Let’s consider another way to count sequences: first count sets, then arrange them.
Clearly combinations and permutations are very closely related. The formulas to count each are very similar; there is just an extra \(k!\) in the denominator of \(\binom{n}{k}\text{.}\) That extra \(k!\) accounts for the fact that \(\binom{n}{k}\) does not distinguish between the different orders that the \(k\) objects can appear in. We are just selecting (or choosing) the \(k\) objects, not arranging them.
Perhaps “combination” is a misleading label. We don’t mean it like a combination lock (where the order would definitely matter). Perhaps a better metaphor is a combination of flavors — you just need to decide which flavors to combine, not the order in which to combine them.
Does order matter?
Almost every source you look at about combinations and permutations will make some variation of the following claim.

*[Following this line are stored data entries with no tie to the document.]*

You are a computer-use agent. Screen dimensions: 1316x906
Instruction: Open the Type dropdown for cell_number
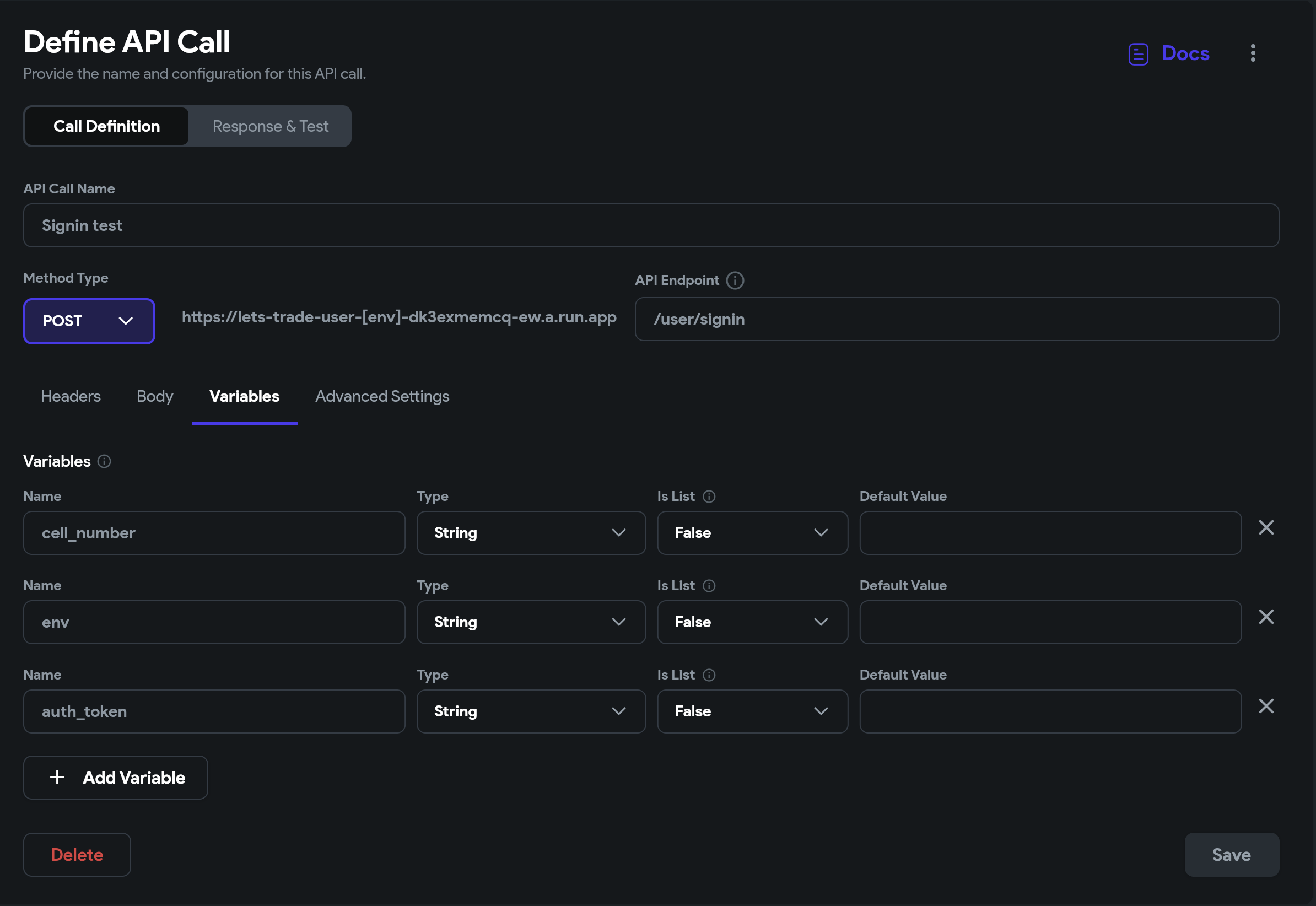tap(531, 532)
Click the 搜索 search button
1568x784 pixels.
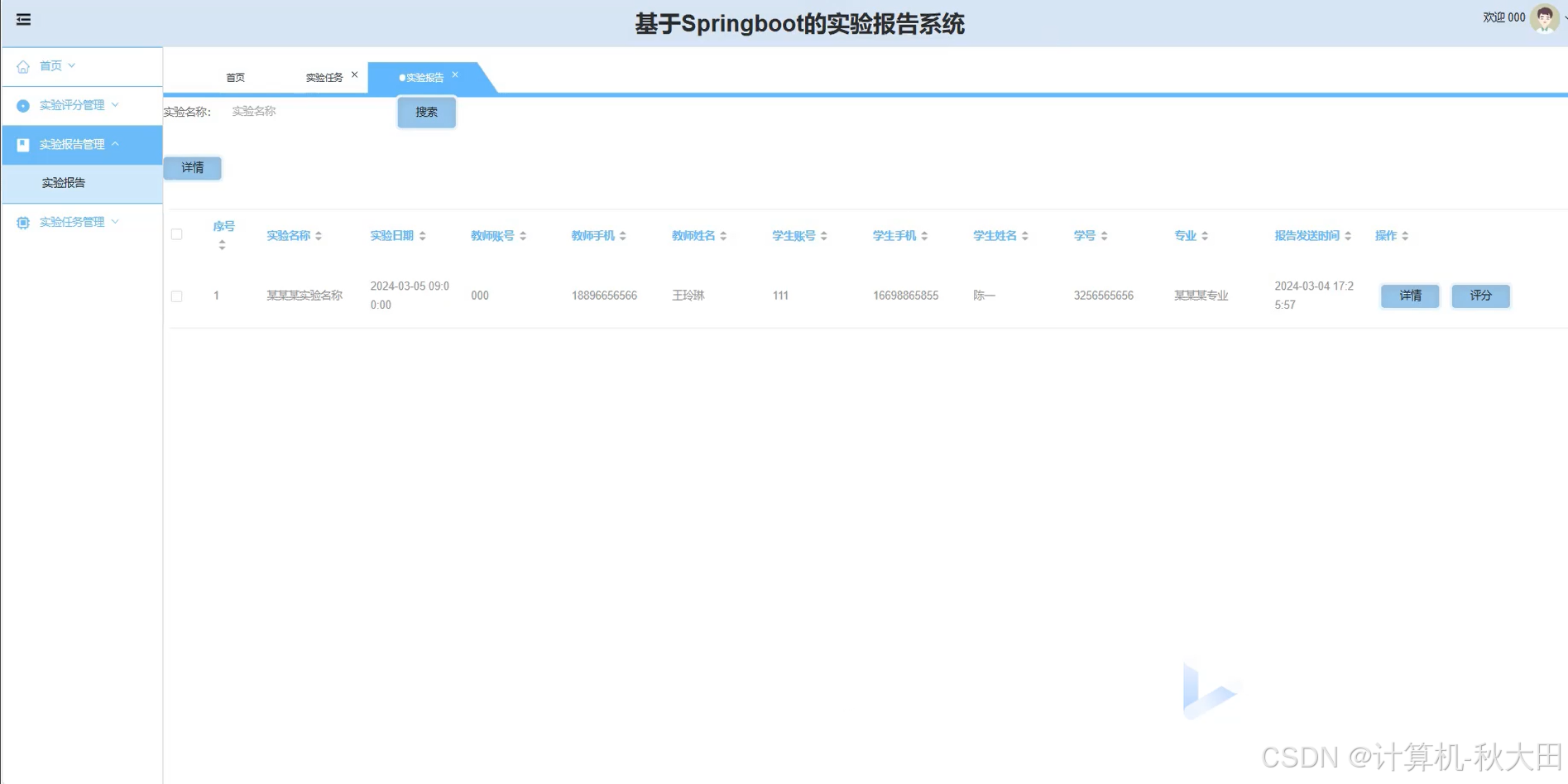pos(426,112)
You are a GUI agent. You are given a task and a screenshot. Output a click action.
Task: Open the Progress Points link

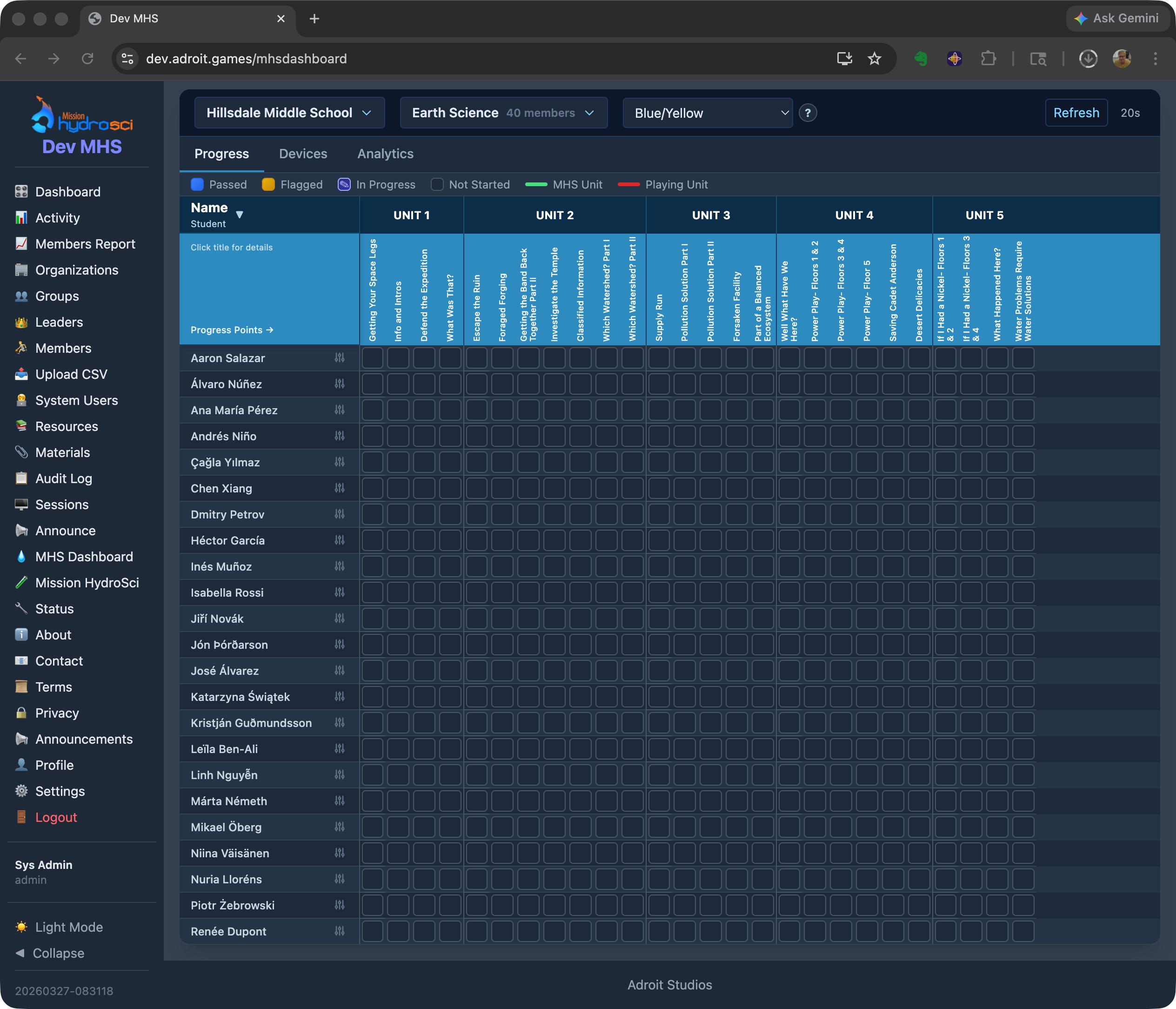[232, 330]
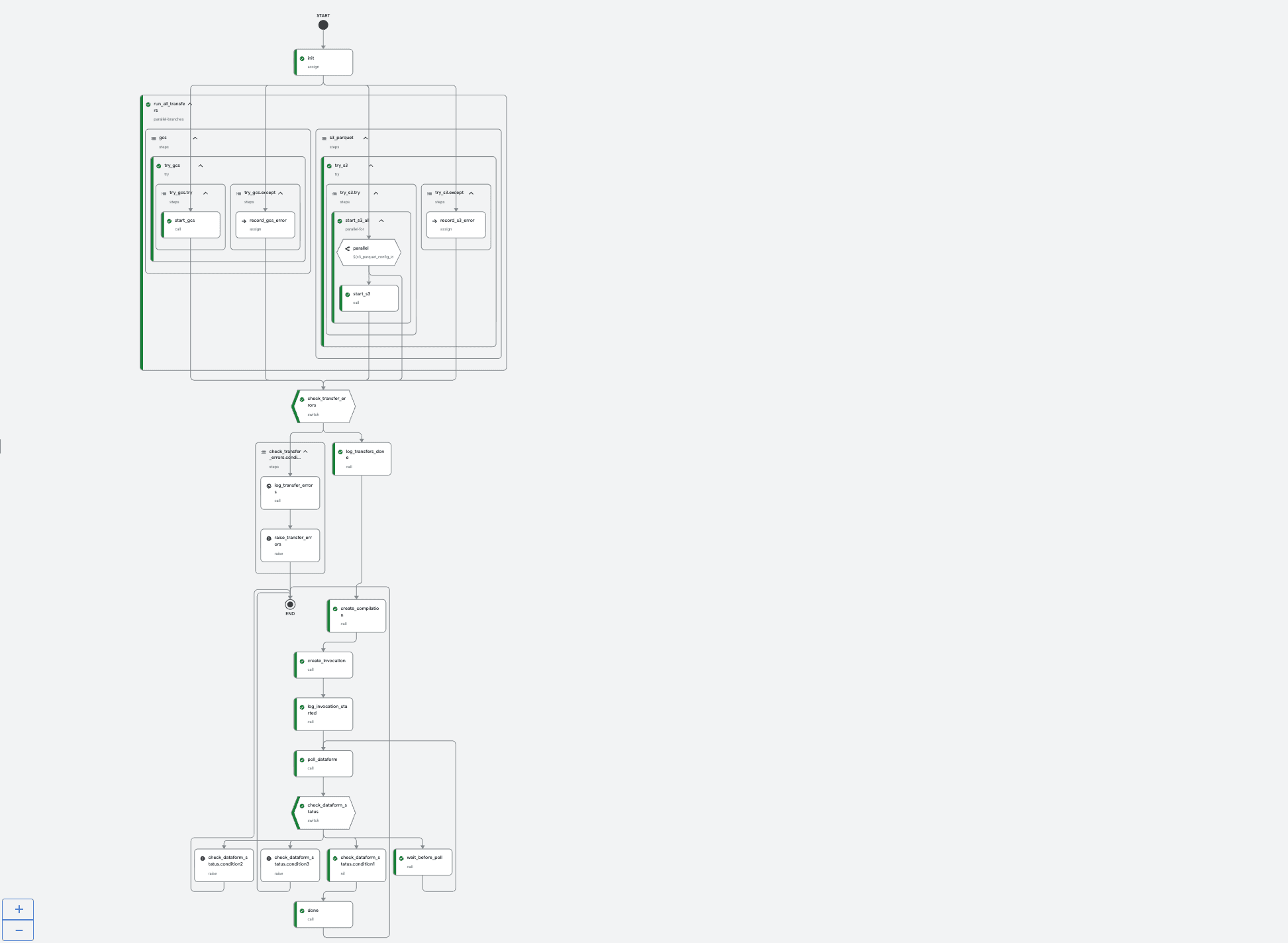The height and width of the screenshot is (943, 1288).
Task: Click the green checkmark on init step
Action: pyautogui.click(x=302, y=58)
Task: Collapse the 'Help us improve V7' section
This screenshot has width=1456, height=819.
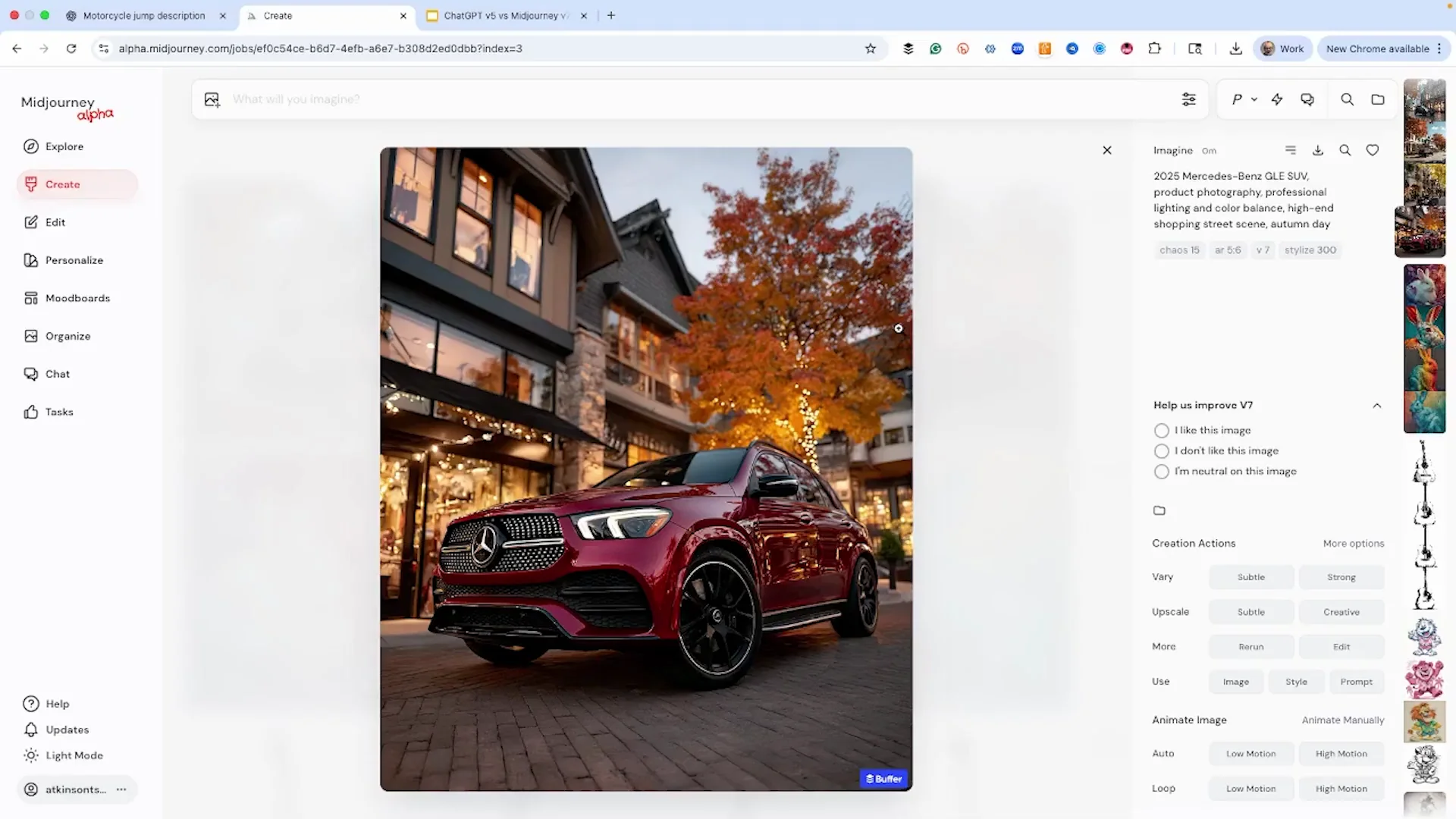Action: 1376,405

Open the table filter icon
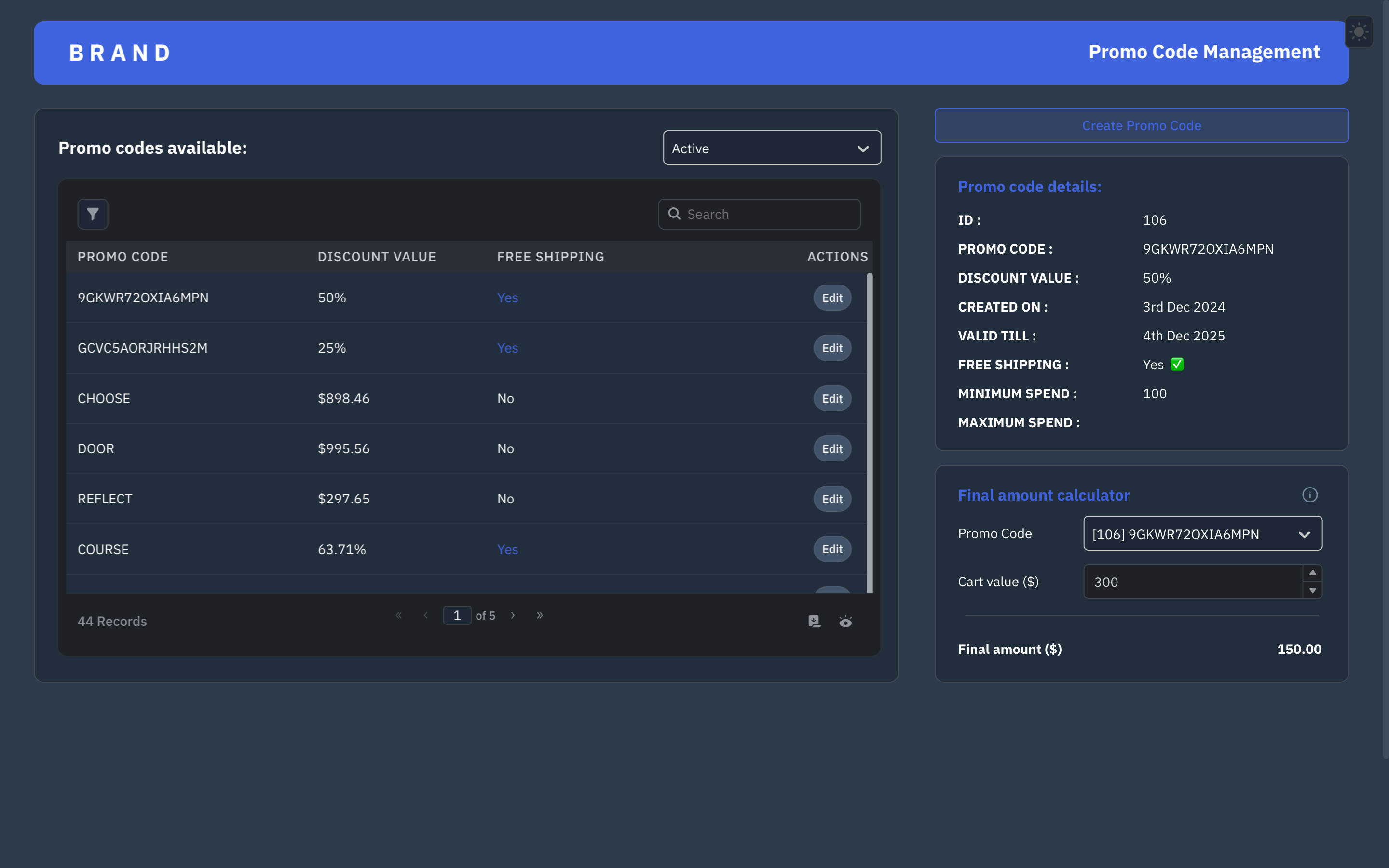point(93,214)
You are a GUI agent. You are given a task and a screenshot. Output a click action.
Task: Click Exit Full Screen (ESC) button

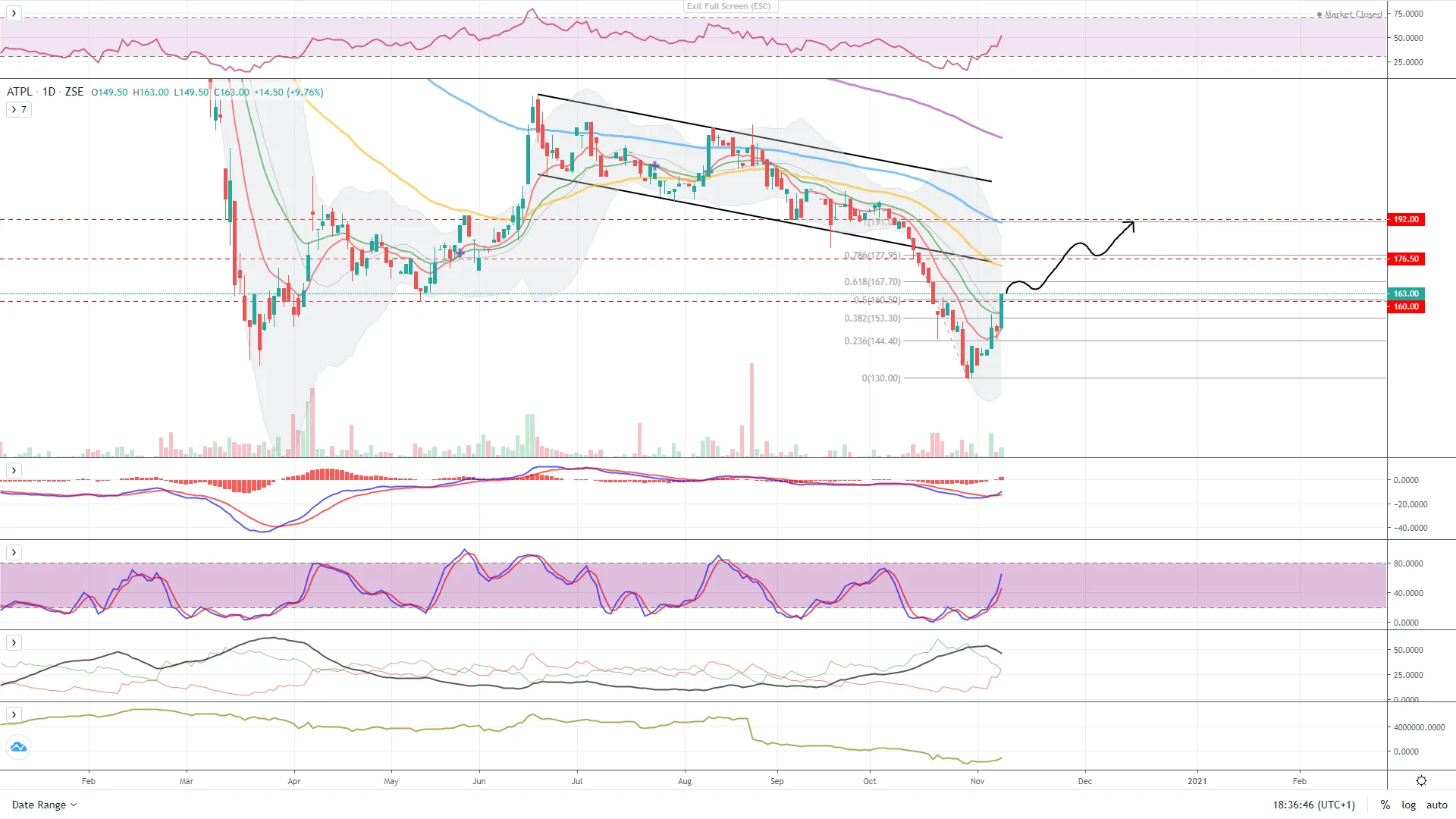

Use a permutation when the order matters, and use a combination when the order does not matter.
What does this even mean? And why is it an absolutely awful way to distinguish between the two counting techniques? Let’s explore with an example.
Suppose you are proposing a new lottery game. In the game, five numbered balls will be randomly shot out of the machine which holds balls numbered 1 to 50. If a player correctly picks the five numbers that come out, they win the jackpot.
Of course, we want to know the odds of winning this lottery game, which requires us to know how many different outcomes there are. The balls fly out of the machine randomly, so one result might be to get the balls
\begin{equation*}
26, 5, 42, 17, 33\text{.}
\end{equation*}
If you were holding the ticket that had numbers \(5, 17, 26, 33, 47\text{,}\) do you expect to have won? Most lottery games would say you have, since you have the same numbers, just in a different order.
In this sense, the order of the numbers does not matter. A better way to say this is that any order of the same numbers is considered the same outcome, and is counted only once. So really, we are counting the sets of five numbers, not the sequences of five numbers. Each outcome is a combination, so the number of outcomes should be \(C(52,5) = \binom{52}{5}\text{.}\)
On the other hand, if we must pick the numbers in the same order they come out of the machine, then we are really matching a sequence of numbers to a sequence of numbers. The number of sequences is \(P(52,5)\text{.}\) In this case, we would say that the order matters.
Okay, so far so good. But what about the following example?
Example 3.4.11.
How many three letter “words” are there in which
the letters appear in alphabetical order?
the letters in the word can come in any order?
Solution.
Does “order matter” for the first question? In some sense, absolutely! We only want to count words where the letters are in the correct order. But from the standard combination/permutation sense of order mattering, it does not.
Much better would be to ask ourselves whether we should represent each outcome as a set of letters or a sequence of letters. It is true that words are a sequence of letters, but are we counting all possible sequences? Nope, just one sequence for each set of letters. Ah, yes, set of letters. Each outcome corresponds exactly to one set of three letters. We are counting sets, so we count combinations. The number of outcomes is \(C(26,3) = \binom{26}{3}\text{.}\)
For the second question, it might look like we want the order to not matter. Well, it doesn’t matter to the machine spitting out the letters, but it would matter if we were trying to match the letters. No, let’s think about it like this: are we counting every possible sequence of letters? Yes! So these are permutations, and the number of outcomes is \(P(26,3)\text{.}\)
Another deceptive use of order appears when counting bit strings. Recall that a \(n\)-bit string of weight \(k\) is a string of \(n\) bits (0s and 1s) in which \(k\) of the bits are 1s. For example, the 4-bit strings of weight 2 are
\begin{equation*}
1100, ~~ 1010, ~~ 1001, ~~ 0110, ~~ 0101, ~~ 0011\text{.}
\end{equation*}
Does order matter for bit strings? Of course it does! It is the only thing that matters. All of the strings above contain exactly the same number of 0s and 1s, they are only distinguished by the order of the bits.
And yet, the number of \(n\)-bit strings of weight \(k\) is \(\binom{n}{k}\) and NOT a permutation. What is going on here?
Nothing is broken, we are just not thinking about the right objects about which to consider the order. When we choose \(k\) out of \(n\) things for a bit string, it is the positions we are choosing (to fill with 1s, say). It does not matter what order we choose those positions in, just what set of positions we choose. That is, the bit string 1001 is the result of choosing positions 1 and 4 to put 1s into. If we chose positions 4 and then 1, we would get the same bit string.
To summarize, the question of whether order matters can lead us astray when deciding between a combination and a permutation. Instead, we should whether the outcomes we are counting are sets or sequences. If we are counting sets, think combination. If we are counting sequences, think permutation.